Cães farejadores, esquadrão antibomba, varredura no auditório e no andar inteiro. Duas horas depois, o edifício sede do Banco Central, em Brasília, estava pronto para receber a nata do mundo político e econômico. Com a presença da cúpula do Congresso, líderes do governo, ministros de Estado e de nove ex-presidentes da instituição, o evento realizado nesta quarta-feira, 2, para marcar os 60 anos do BC foi recheado de simbolismos da política e da economia. O presidente Lula, que estava confirmado, cancelou a participação na última hora.

A presença de tantas autoridades se dá em um momento da história em que o BC tenta se mostrar mais aberto ao diálogo com diferentes públicos. O anfitrião, Gabriel Galípolo, assumiu o comando da autoridade monetária em janeiro deste ano com elogios e declarações de apoio do presidente Lula e, desde que assumiu o cargo, aproxima-se do meio político.

Nesse contexto, os presidentes do Senado, David Alcolumbre (União-AP), e da Câmara, Hugo Motta (Republicanos-PB), foram destaques na mesa de abertura. Em clima de total cordialidade e entrosamento, Motta destacou no discurso o desafio de conciliar as políticas fiscal e monetária no Brasil, tocando num ponto central das críticas à política econômica do governo. Alcolumbre fez questão de enfatizar seu reconhecimento ao trabalho de Roberto Campos Neto à frente da instituição. Desafeto do presidente Lula, o ex-presidente do BC ouviu essas referências sentado na primeira fila da plateia, ao lado dos seus antecessores no cargo e do ministro Ricardo Lewandowski (Justiça).

A fala do presidente do Senado estava em sintonia com a do anfitrião, que também citou Campos Neto na abertura do evento. Galípolo se disse orgulhoso por enfrentar um "período de polarização da nossa sociedade" e caracterizou o Banco Central como uma “fortaleza institucional” ao fazer a troca de comando da “melhor maneira do ponto de vista técnico, profissional e pessoal”. Segundo ele, o “BC deu exemplo para além do que é o seu legado na estabilidade monetária e financeira” e mostrou que “é possível, sim, ter um convívio harmonioso, trabalhar tecnicamente e garantir estabilidade olhando para o que é preocupação do país”.

A ministra Simone Tebet (Planejamento) levantou a bola da harmonia, porém, “entre equipe a econômica e o BC”, sem prejuízo de autonomia da autoridade monetária.
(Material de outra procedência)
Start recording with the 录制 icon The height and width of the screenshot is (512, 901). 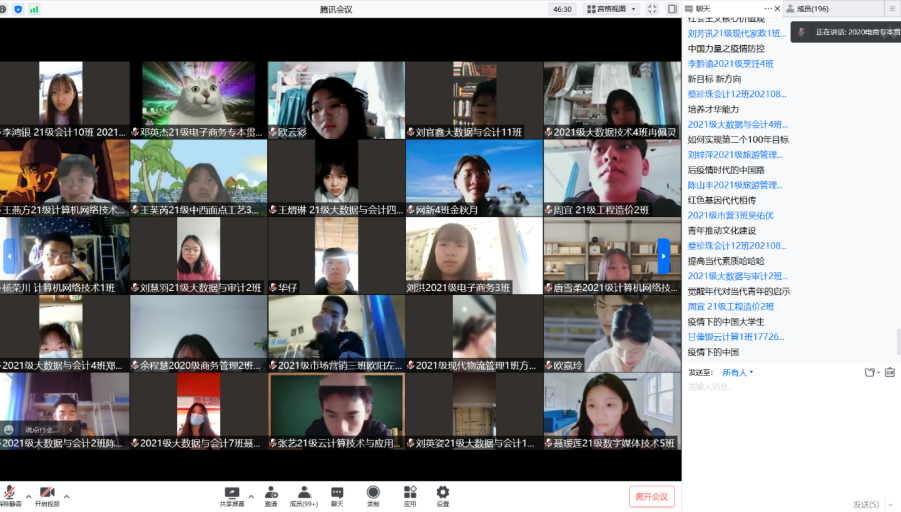coord(373,494)
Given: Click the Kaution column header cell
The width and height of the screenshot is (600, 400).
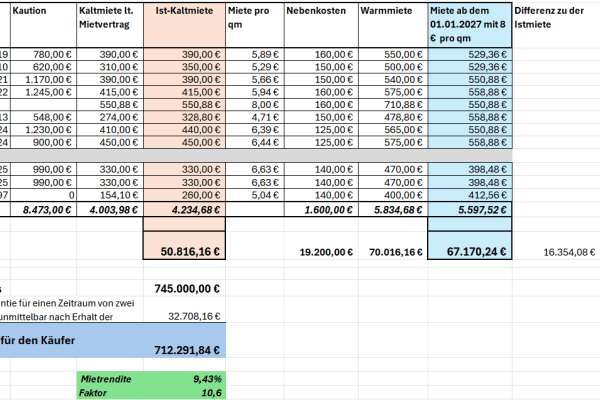Looking at the screenshot, I should click(x=43, y=25).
Ao lado do BC e da Fazenda, o Planejamento compõe o Conselho Monetário Nacional, instância que define as políticas da moeda e do crédito. Tebet defendeu o fim de renúncias tributárias, reforçando uma posição do Ministério da Fazenda, e disse acreditar que o caminho adotado pelo governo irá levar ao recuo da inflação nos próximos 60 dias e que isso poderá, “quem sabe”, abrir espaço para queda dos juros “um pouco antes do imaginado”.

Em sua intervenção, o ministro Fernando Haddad (Fazenda) disse ser uma pessoa cada vez mais, “institucionalista” porque isso, na avaliação dele, é o que ajudará o país a vencer o que classificou como “a má polarização política”. “A má polarização é quando a tensão entre os polos impede uma agenda de Estado”, observado atentamente por Hugo Mota. Alcolumbre se mostrava mais distraído, olhava para outro lado.
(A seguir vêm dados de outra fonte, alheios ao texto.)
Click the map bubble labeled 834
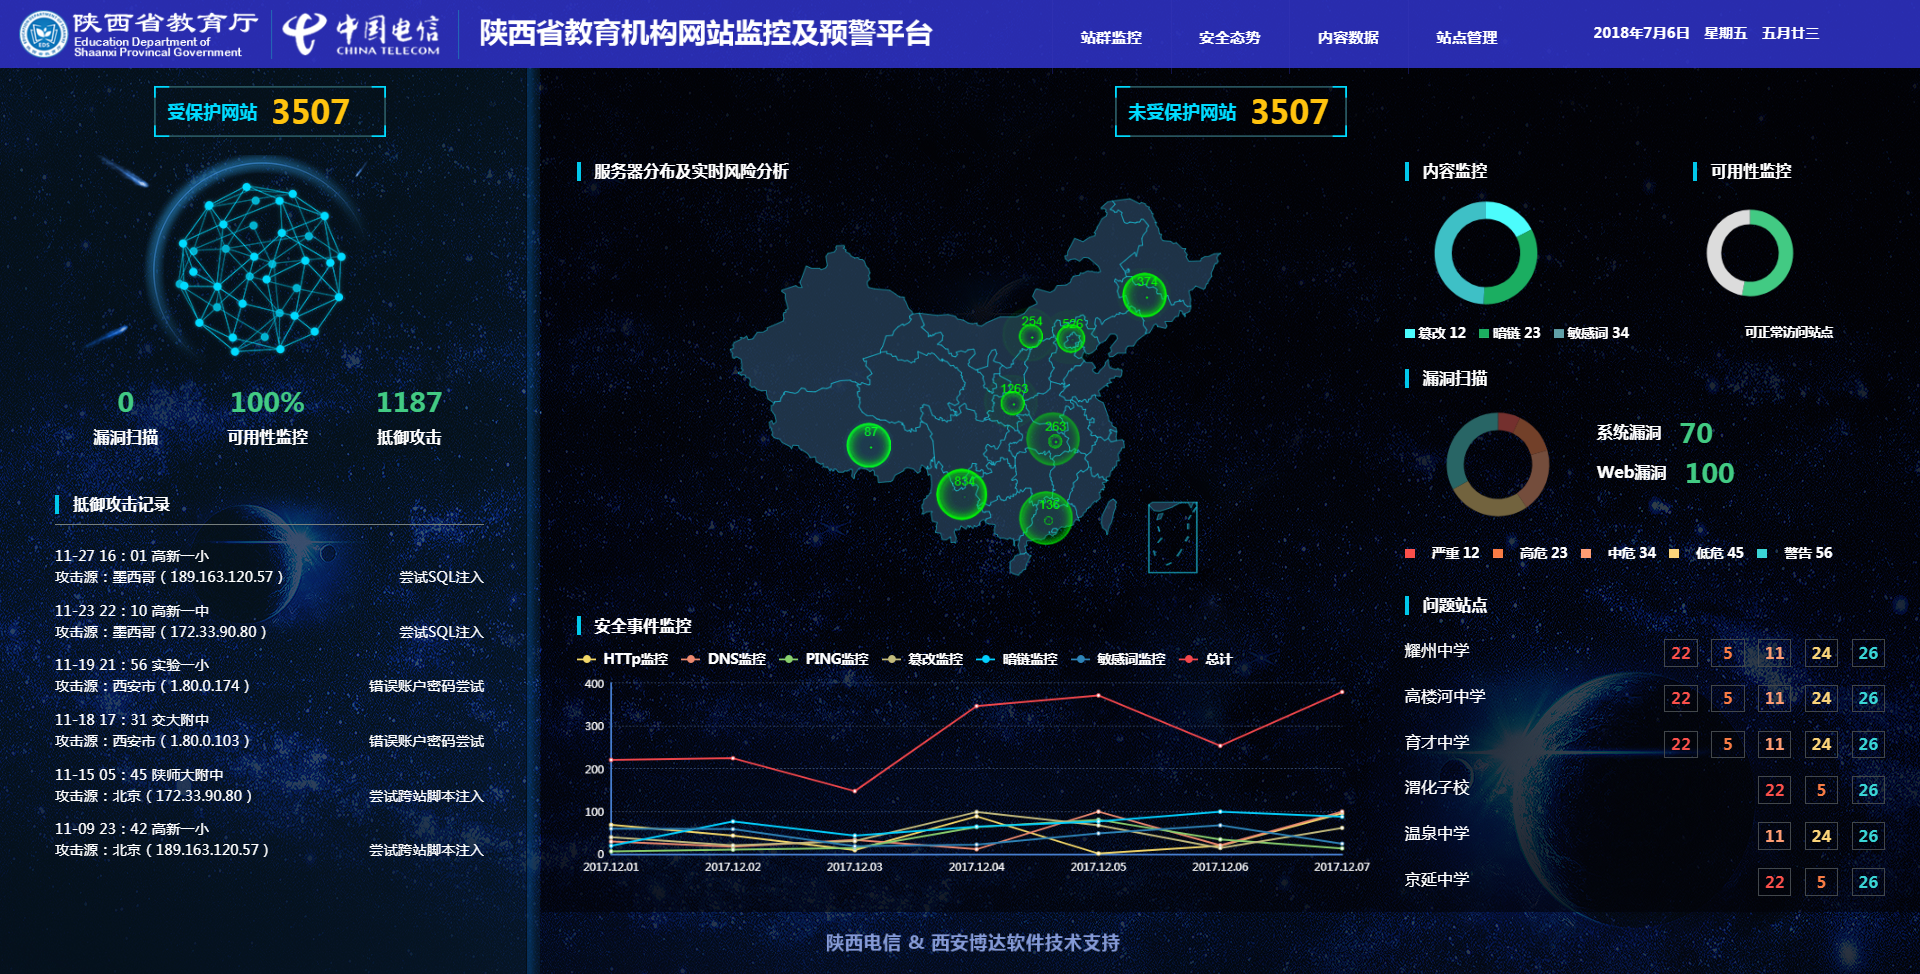The width and height of the screenshot is (1920, 974). coord(961,494)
Entre os ex-presidentes, os dois painéis de debates foi um momento de reviver o passado e lembrar de fatos marcantes. Sobre os dias hoje, uma quase unanimidade: o discurso de que a política fiscal deve ajudar o Banco Central no combate à inflação.

Tietagem
Mesmo com toda pompa, o evento teve momentos de descontração. Do lado de fora do auditório, antes da chegada dos convidados ilustres, um grupo de senhoras procurava antigos chefes. "Cadê eles?", perguntavam. Ex-secretárias da presidência do BC, elas queriam rever os antigos chefes e "tietar", como disse Edna Nolasco, que trabalhou com Wadico Bucchi (1989-1990) e Pérsio Arida (1995).

Edna lembrou o dia que levou o então presidente indicado ao BC Armínio Fraga no seu próprio carro, um Chevette, para o aeroporto. "A sabatina dele havia sido desmarcada, conseguimos um voo em cima da hora para ele ir para os EUA e não havia carro para levá-lo. Eu me ofereci e tive que sair subindo o meio fio e desviando de tudo para chegar na hora", lembrou, rindo. Já Marlene Avancini contou que "acalmava" Fraga com balinhas de coco. Por isso, comprou um pacote especial para dar de presente ao ex-BC e saiu satisfeita porque, depois de muita insistência, conseguiu vencer as barreiras e chegar até o antigo chefe.